However, when ATSDR compared the background sediment samples collected in the former NASD (CH2MHILL 2001) to the sediment data collected on the mainland of Puerto Rico (Marsh 1992), the levels of metals from the former NASD are lower or at the lower end of the range than those detected on the mainland, with the exception of calcium and sodium (see Table 3). Note that a small number of background sediment samples at the former NASD (n = 6) are being compared to a much larger sample set from the mainland of Puerto Rico (n = 2,852). In addition, the samples were collected and analyzed using differing procedures and methods.

How does the soil on Vieques compare to the average soil concentrations in the United States?

Vieques soil is generally comparable to the soil across the United States, especially areas underlain by igneous or volcanic rocks. A statistical comparison between Vieques and the United States was not conducted. Instead, this information is referenced to provide additional insight into the metals and other chemical concentrations detected on Vieques. The United States data represent background soil concentrations taken from uncontaminated areas across the conterminous (i.e., contiguous) United States (Shacklette and Boerngen 1984). The average concentrations for several of the metals were higher on Vieques than the average on the United States. Nevertheless, only the maximum concentrations of copper, iron, lead, tin, and zinc detected on Vieques were outside the ranges found throughout the United States (see Table 2).

As noted in Section II.H Summary of the Available Soil Sampling on Vieques, the soil samples collected by USGS and PRDNR in 1972 (Learned et al. 1973) may be as much as 4-fold higher than the true values.

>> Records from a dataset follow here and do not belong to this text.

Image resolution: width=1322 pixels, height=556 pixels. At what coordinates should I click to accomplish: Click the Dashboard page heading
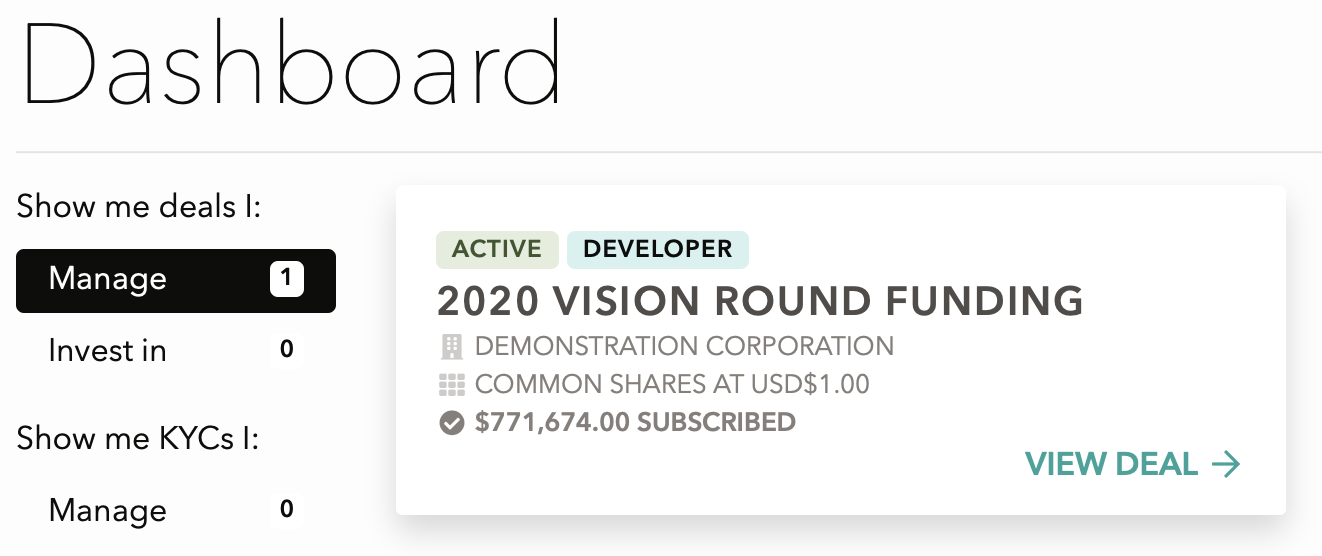click(x=292, y=63)
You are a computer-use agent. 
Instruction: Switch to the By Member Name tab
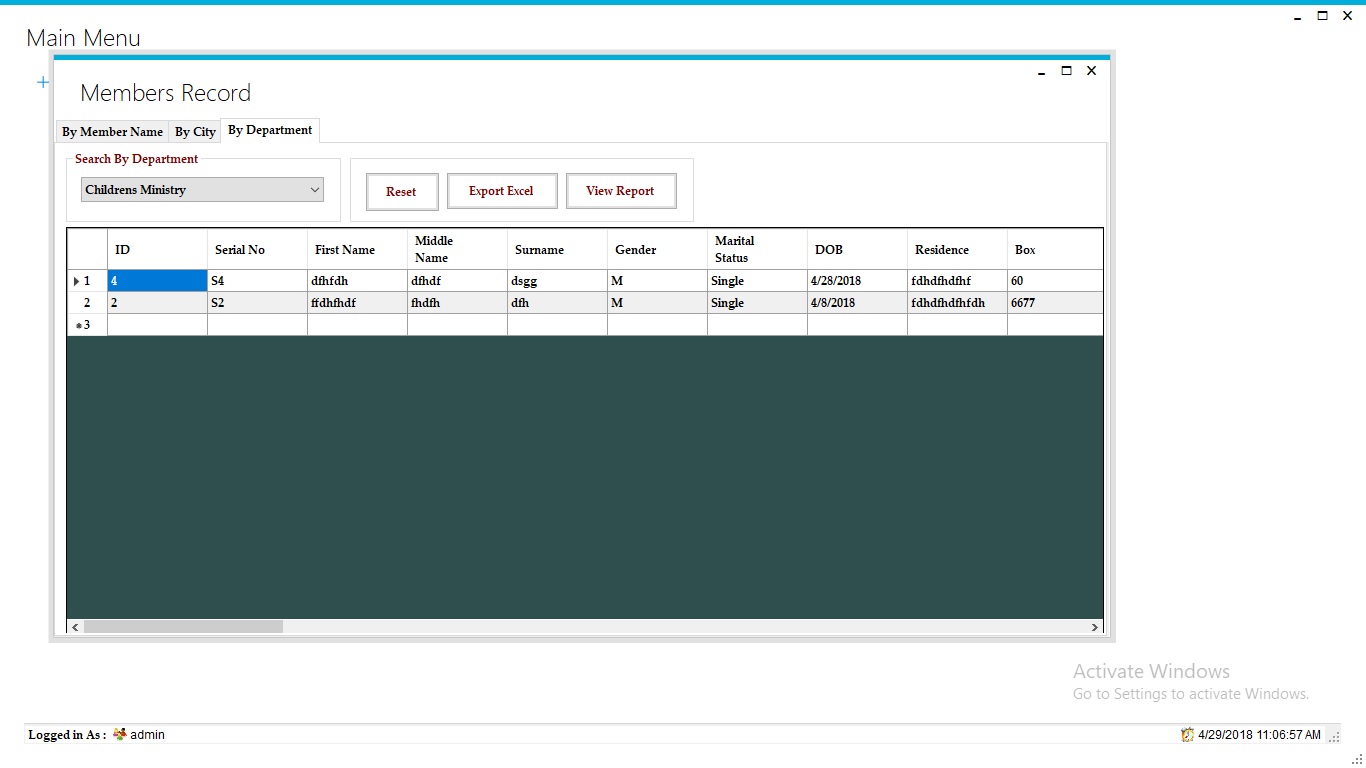tap(111, 131)
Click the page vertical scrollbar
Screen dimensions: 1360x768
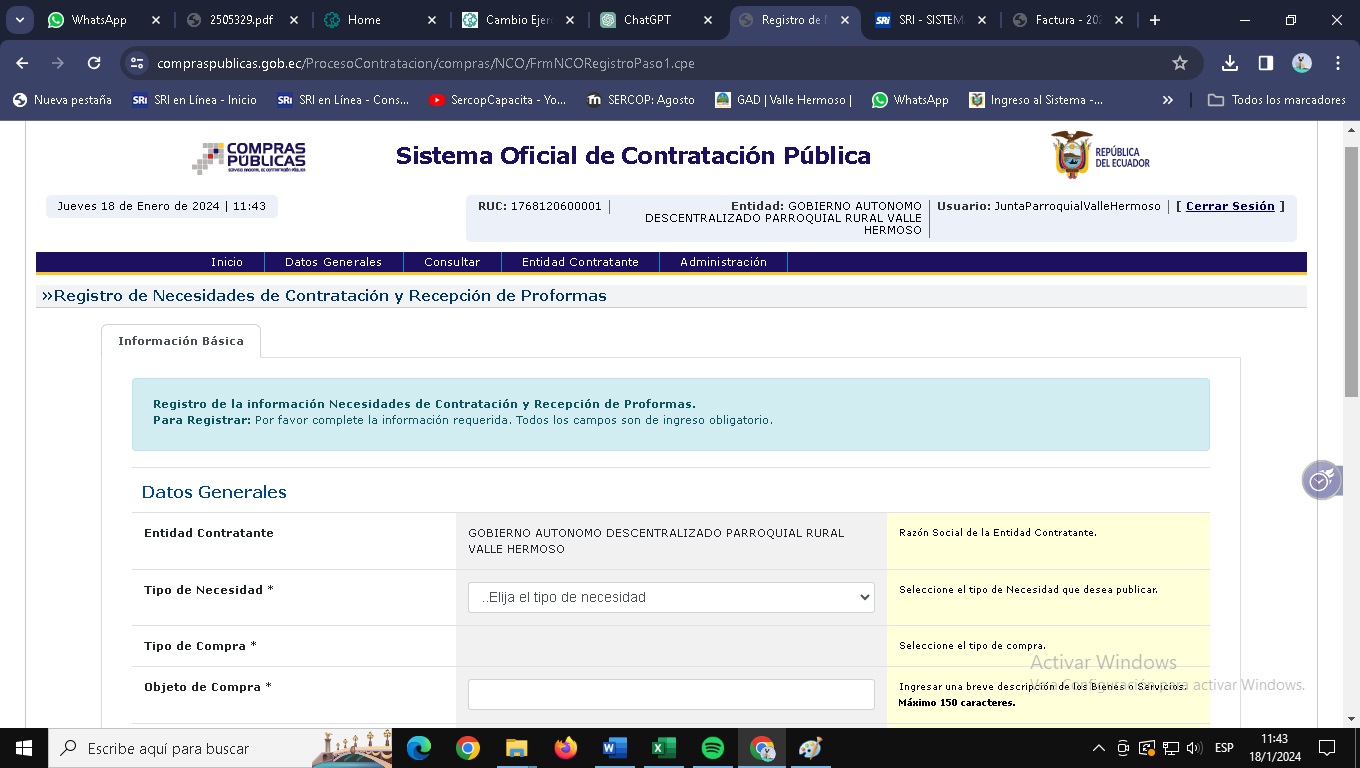1351,270

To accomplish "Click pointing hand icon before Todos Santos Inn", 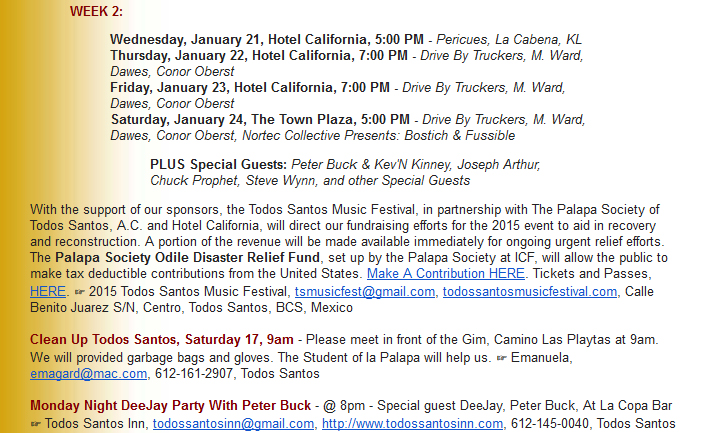I will [36, 423].
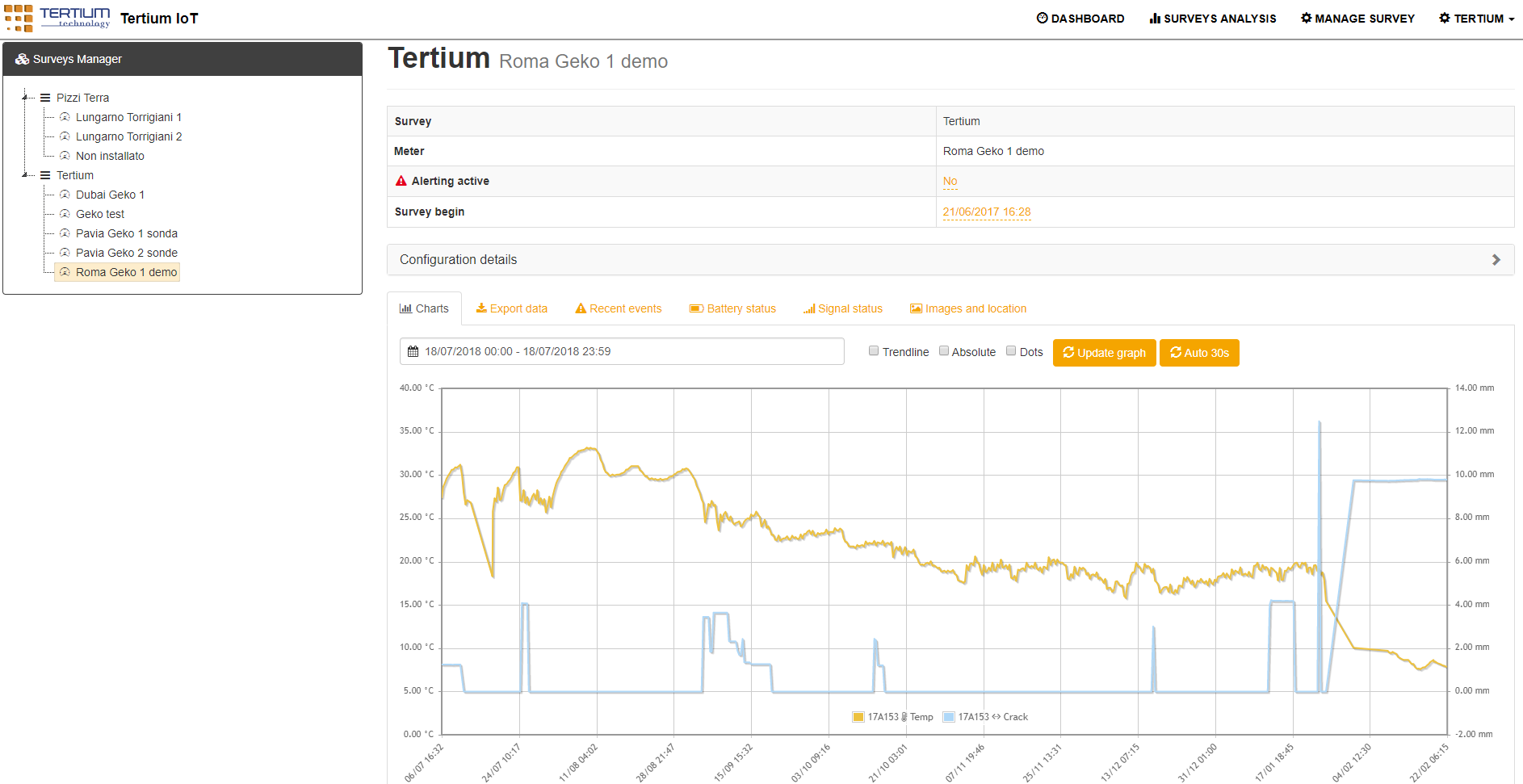The width and height of the screenshot is (1523, 784).
Task: Click the list icon next to Pizzi Terra
Action: (x=45, y=98)
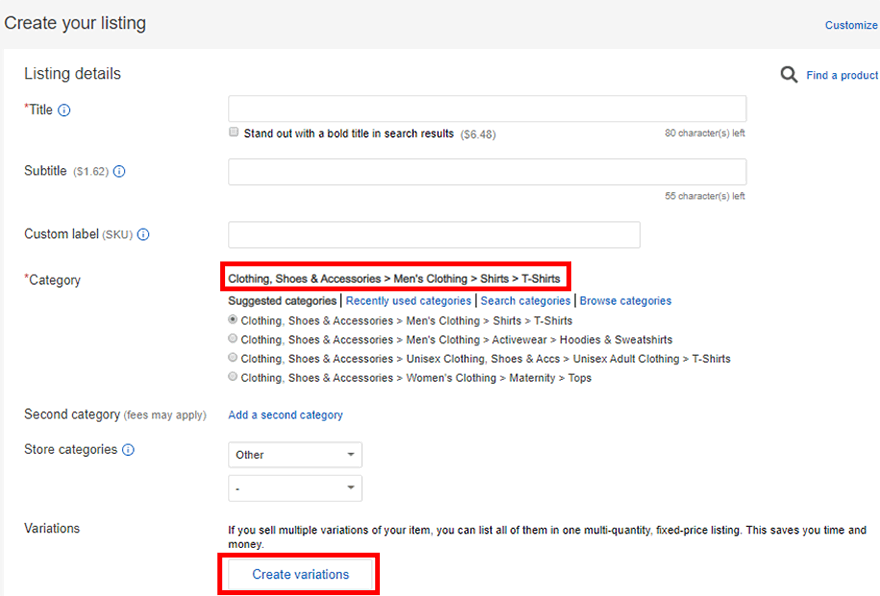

Therefore, any apparently "elevated" levels in comparison to background levels in the United States may be a result of this high-bias in the USGS/PRDNR data (the only island-wide soil sampling available for Vieques), rather than being truly elevated.

Regardless, as noted in Section II.D Geology, soils contain chemicals that are characteristic of the underlying rock, and the metal concentrations observed in the soil of Vieques are consistent with those observed in areas of relatively low-level mineralization (natural mineral enrichment through a variety of geologic processes) in igneous or volcanic rock.

C. Comparison of the LIA to the Remainder of Vieques

Do the soils of the LIA contain elevated levels of heavy metals?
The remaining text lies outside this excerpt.